## EXERCISE PASSAGE
══════

If you’ve been worried about your credit card debt becoming overwhelming and hurting your finances, you’re not alone. There are many people in America who have debt, and it’s extremely common to see people struggling with those debts.
As of 2020, revolving debt, which includes credit card debt, sits at around $1,093 trillion and has gone up by appx. 20% since 2016. What’s more shocking is how much Americans have paid in credit card interest. They paid approximately $121 billion in interest in 2019 alone.
In 2019, Americans owed around $830 billion in credit card debt. That number has been steadily increasing since 2008, and it continues to grow today.
Why do Americans owe so much in credit debt?
One of the reasons why people get into debt is because of the consumer culture in the U.S. Since there are credit reports, some people take out credit cards to improve their credit scores and to get better rates on larger investments, like their homes’ mortgages or car loans.
Taking out debt is seen as a way of life, and it’s often necessary. In 2008, the financial crisis resulted in many people using their credit cards to make ends meet. Today, another recession is causing people to fall back on those credit lines again.

══════

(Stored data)
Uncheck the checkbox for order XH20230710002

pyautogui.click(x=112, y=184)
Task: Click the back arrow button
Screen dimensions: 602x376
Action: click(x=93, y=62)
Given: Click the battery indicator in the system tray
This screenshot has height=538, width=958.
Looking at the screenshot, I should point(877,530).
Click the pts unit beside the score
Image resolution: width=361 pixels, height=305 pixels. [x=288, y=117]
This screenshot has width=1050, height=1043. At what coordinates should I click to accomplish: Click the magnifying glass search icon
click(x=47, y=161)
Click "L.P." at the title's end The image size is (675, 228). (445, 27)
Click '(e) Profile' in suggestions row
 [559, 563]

══════

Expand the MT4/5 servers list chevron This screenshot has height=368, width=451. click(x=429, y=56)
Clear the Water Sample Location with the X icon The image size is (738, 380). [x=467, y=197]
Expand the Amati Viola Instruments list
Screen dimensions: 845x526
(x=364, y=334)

══════

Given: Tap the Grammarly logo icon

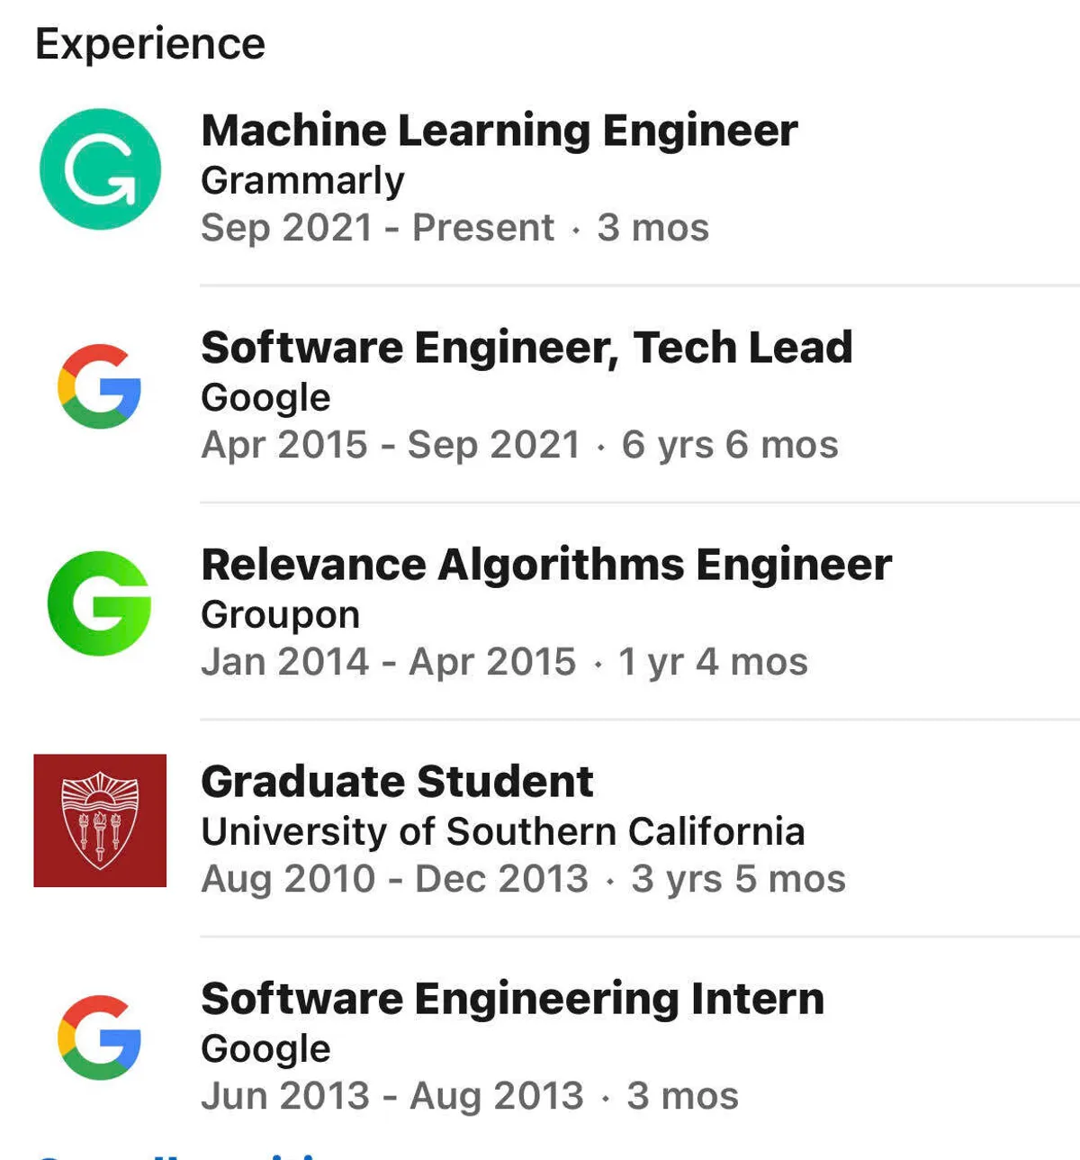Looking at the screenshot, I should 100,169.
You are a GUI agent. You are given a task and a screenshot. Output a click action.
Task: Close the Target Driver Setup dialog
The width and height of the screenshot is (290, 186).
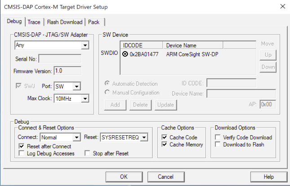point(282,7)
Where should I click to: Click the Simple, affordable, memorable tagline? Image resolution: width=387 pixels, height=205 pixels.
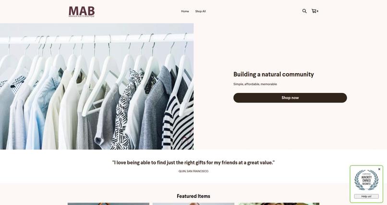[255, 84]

══════

## TASKS TO PERFORM
1. According to the passage on credit card debt, how much did Americans pay in credit card interest in 2019?
2. Please continue the passage on credit card debt from its last sentence.
The stored lines were taken from a different source than the passage.

## ANSWERS FOR THIS EXERCISE
1. Approximately $121 billion.

2.
In times with a great economy, spending also increases. Why? With solid jobs and incomes, more people spend on credit cards knowing that they can afford to pay them back. Unfortunately, job loss, sudden medical emergencies and other issues can lead to trouble doing so.
Who is the most likely to carry credit card debt in the USA?
Men are likely to carry more debt. Additionally, households with greater incomes are more likely to carry a larger debt, though it is smaller based on the overall percentage of income. For example, someone making $15,100 may have around $2,100 in debt (13.91%) compared to someone who earns $260,000 having $12,500 in debt (on average) and a debt-to-income ratio of 4.8%.
Struggling with debt? There are ways to reduce or eliminate it
Having debt doesn’t mean there aren’t ways to get rid of it. Bankruptcy, consolidation and other methods can help if you have debts that you’re struggling to repay.